{Reference Type}: Journal Article {Title}: Comprehensive network modeling approaches unravel dynamic enhancer-promoter interactions across neural differentiation. {Author}: DeGroat W;Inoue F;Ashuach T;Yosef N;Ahituv N;Kreimer A; {Journal}: Genome Biol {Volume}: 25 {Issue}: 1 {Year}: 2024 Aug 14 暂无{DOI}: 10.1186/s13059-024-03365-w {Abstract}: BACKGROUND: Increasing evidence suggests that a substantial proportion of disease-associated mutations occur in enhancers, regions of non-coding DNA essential to gene regulation. Understanding the structures and mechanisms of the regulatory programs this variation affects can shed light on the apparatuses of human diseases.
RESULTS: We collect epigenetic and gene expression datasets from seven early time points during neural differentiation. Focusing on this model system, we construct networks of enhancer-promoter interactions, each at an individual stage of neural induction. These networks serve as the base for a rich series of analyses, through which we demonstrate their temporal dynamics and enrichment for various disease-associated variants. We apply the Girvan-Newman clustering algorithm to these networks to reveal biologically relevant substructures of regulation. Additionally, we demonstrate methods to validate predicted enhancer-promoter interactions using transcription factor overexpression and massively parallel reporter assays.
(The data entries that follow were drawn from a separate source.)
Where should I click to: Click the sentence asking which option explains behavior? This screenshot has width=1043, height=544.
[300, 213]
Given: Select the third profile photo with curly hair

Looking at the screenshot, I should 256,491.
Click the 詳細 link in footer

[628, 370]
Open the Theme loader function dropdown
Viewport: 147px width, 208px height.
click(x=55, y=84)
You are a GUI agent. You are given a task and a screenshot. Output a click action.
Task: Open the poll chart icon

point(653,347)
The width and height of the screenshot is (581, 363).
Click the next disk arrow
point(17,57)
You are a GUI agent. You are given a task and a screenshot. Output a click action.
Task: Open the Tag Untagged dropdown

CONCLUSIONS: Our findings suggest a generalizable framework for exploring gene regulatory programs and their dynamics across developmental processes; this includes a comprehensive approach to studying the effects of disease-associated variation on transcriptional networks. The techniques applied to our networks have been published alongside our findings as a computational tool, E-P-INAnalyzer. Our procedure can be utilized across different cellular contexts and disorders.